## Exercise details
Format the records below as a numbered list, one line per item, and omit any blank lines.

>>>

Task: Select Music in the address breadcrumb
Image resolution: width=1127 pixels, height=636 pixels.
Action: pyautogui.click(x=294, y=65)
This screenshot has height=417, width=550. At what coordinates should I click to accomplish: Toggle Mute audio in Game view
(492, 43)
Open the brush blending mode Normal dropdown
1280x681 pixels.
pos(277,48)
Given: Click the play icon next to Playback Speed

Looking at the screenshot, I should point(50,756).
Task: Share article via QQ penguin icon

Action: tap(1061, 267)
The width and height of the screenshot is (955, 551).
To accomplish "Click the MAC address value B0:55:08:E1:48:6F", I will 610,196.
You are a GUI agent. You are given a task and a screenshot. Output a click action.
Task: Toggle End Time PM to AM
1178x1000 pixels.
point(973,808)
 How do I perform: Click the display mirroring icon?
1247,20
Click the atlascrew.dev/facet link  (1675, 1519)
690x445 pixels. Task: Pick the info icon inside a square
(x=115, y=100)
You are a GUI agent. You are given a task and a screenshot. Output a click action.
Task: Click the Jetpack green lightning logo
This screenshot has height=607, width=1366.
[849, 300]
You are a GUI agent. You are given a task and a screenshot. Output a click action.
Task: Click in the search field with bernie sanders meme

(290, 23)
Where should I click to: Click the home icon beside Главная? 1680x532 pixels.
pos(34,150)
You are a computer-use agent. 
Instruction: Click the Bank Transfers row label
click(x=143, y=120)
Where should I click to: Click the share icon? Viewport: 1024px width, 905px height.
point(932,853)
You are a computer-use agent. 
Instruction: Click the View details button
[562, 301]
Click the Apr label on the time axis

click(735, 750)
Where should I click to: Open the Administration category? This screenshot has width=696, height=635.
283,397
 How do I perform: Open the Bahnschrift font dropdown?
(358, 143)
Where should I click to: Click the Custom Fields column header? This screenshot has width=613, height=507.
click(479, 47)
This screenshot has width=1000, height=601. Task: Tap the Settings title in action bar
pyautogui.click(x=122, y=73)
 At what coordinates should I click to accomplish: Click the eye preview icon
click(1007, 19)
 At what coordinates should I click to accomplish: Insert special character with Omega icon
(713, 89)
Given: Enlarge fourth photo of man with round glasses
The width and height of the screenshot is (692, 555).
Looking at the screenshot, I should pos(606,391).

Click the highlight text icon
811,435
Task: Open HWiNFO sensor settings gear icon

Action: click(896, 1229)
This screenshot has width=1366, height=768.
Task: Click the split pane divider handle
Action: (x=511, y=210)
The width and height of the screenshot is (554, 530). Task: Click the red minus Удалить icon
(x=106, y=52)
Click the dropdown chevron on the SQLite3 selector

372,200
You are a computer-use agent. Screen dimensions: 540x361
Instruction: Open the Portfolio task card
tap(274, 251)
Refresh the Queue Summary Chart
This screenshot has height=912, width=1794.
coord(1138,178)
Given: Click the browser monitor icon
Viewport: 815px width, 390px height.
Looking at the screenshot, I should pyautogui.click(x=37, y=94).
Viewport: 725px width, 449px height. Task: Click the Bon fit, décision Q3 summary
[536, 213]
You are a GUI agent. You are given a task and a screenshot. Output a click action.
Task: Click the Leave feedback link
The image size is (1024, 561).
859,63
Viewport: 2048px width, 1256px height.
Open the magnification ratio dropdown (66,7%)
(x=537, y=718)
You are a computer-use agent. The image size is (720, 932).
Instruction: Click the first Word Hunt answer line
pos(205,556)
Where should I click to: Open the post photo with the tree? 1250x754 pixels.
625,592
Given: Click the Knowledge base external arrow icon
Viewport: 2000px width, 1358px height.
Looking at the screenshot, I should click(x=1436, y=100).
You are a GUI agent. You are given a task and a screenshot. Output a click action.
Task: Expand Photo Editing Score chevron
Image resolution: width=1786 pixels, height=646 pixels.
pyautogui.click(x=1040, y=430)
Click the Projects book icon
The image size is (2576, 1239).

<<<

## Full answer
1. Task: Select Music in the address breadcrumb
2. Image resolution: width=1127 pixels, height=636 pixels.
3. Action: pyautogui.click(x=294, y=65)
4. This screenshot has height=417, width=550. At what coordinates should I click to accomplish: Toggle Mute audio in Game view
5. (492, 43)
6. Open the brush blending mode Normal dropdown
7. 1280x681 pixels.
8. pos(277,48)
9. Given: Click the play icon next to Playback Speed
10. Looking at the screenshot, I should point(50,756).
11. Task: Share article via QQ penguin icon
12. Action: tap(1061, 267)
13. The width and height of the screenshot is (955, 551).
14. To accomplish "Click the MAC address value B0:55:08:E1:48:6F", I will 610,196.
15. You are a GUI agent. You are given a task and a screenshot. Output a click action.
16. Task: Toggle End Time PM to AM
17. 1178x1000 pixels.
18. point(973,808)
19.  How do I perform: Click the display mirroring icon?
20. 1247,20
21. Click the atlascrew.dev/facet link  (1675, 1519)
22. 690x445 pixels. Task: Pick the info icon inside a square
23. (x=115, y=100)
24. You are a GUI agent. You are given a task and a screenshot. Output a click action.
25. Task: Click the Jetpack green lightning logo
26. This screenshot has height=607, width=1366.
27. [849, 300]
28. You are a GUI agent. You are given a task and a screenshot. Output a click action.
29. Task: Click in the search field with bernie sanders meme
30. (290, 23)
31. Where should I click to: Click the home icon beside Главная? 1680x532 pixels.
32. pos(34,150)
33. You are a computer-use agent. 
34. Instruction: Click the Bank Transfers row label
35. click(x=143, y=120)
36. Where should I click to: Click the share icon? Viewport: 1024px width, 905px height.
37. point(932,853)
38. You are a computer-use agent. 
39. Instruction: Click the View details button
40. [562, 301]
41. Click the Apr label on the time axis
42. click(735, 750)
43. Where should I click to: Open the Administration category? This screenshot has width=696, height=635.
44. 283,397
45.  How do I perform: Open the Bahnschrift font dropdown?
46. (358, 143)
47. Where should I click to: Click the Custom Fields column header? This screenshot has width=613, height=507.
48. click(479, 47)
49. This screenshot has width=1000, height=601. Task: Tap the Settings title in action bar
50. pyautogui.click(x=122, y=73)
51.  At what coordinates should I click to accomplish: Click the eye preview icon
52. click(1007, 19)
53.  At what coordinates should I click to accomplish: Insert special character with Omega icon
54. (713, 89)
55. Given: Enlarge fourth photo of man with round glasses
56. The width and height of the screenshot is (692, 555).
57. Looking at the screenshot, I should pos(606,391).
58. Click the highlight text icon
59. 811,435
60. Task: Open HWiNFO sensor settings gear icon
61. Action: click(896, 1229)
62. This screenshot has width=1366, height=768.
63. Task: Click the split pane divider handle
64. Action: (x=511, y=210)
65. The width and height of the screenshot is (554, 530). Task: Click the red minus Удалить icon
66. (x=106, y=52)
67. Click the dropdown chevron on the SQLite3 selector
68. 372,200
69. You are a computer-use agent. Screen dimensions: 540x361
70. Instruction: Open the Portfolio task card
71. tap(274, 251)
72. Refresh the Queue Summary Chart
73. This screenshot has height=912, width=1794.
74. coord(1138,178)
75. Given: Click the browser monitor icon
76. Viewport: 815px width, 390px height.
77. Looking at the screenshot, I should pyautogui.click(x=37, y=94).
78. Viewport: 725px width, 449px height. Task: Click the Bon fit, décision Q3 summary
79. [536, 213]
80. You are a GUI agent. You are given a task and a screenshot. Output a click action.
81. Task: Click the Leave feedback link
82. The image size is (1024, 561).
83. 859,63
84. Viewport: 2048px width, 1256px height.
85. Open the magnification ratio dropdown (66,7%)
86. (x=537, y=718)
87. You are a computer-use agent. The image size is (720, 932).
88. Instruction: Click the first Word Hunt answer line
89. pos(205,556)
90. Where should I click to: Open the post photo with the tree? 1250x754 pixels.
91. 625,592
92. Given: Click the Knowledge base external arrow icon
93. Viewport: 2000px width, 1358px height.
94. Looking at the screenshot, I should click(x=1436, y=100).
95. You are a GUI agent. You are given a task and a screenshot. Output a click action.
96. Task: Expand Photo Editing Score chevron
97. Image resolution: width=1786 pixels, height=646 pixels.
98. pyautogui.click(x=1040, y=430)
99. Click the Projects book icon
100. The image size is (2576, 1239).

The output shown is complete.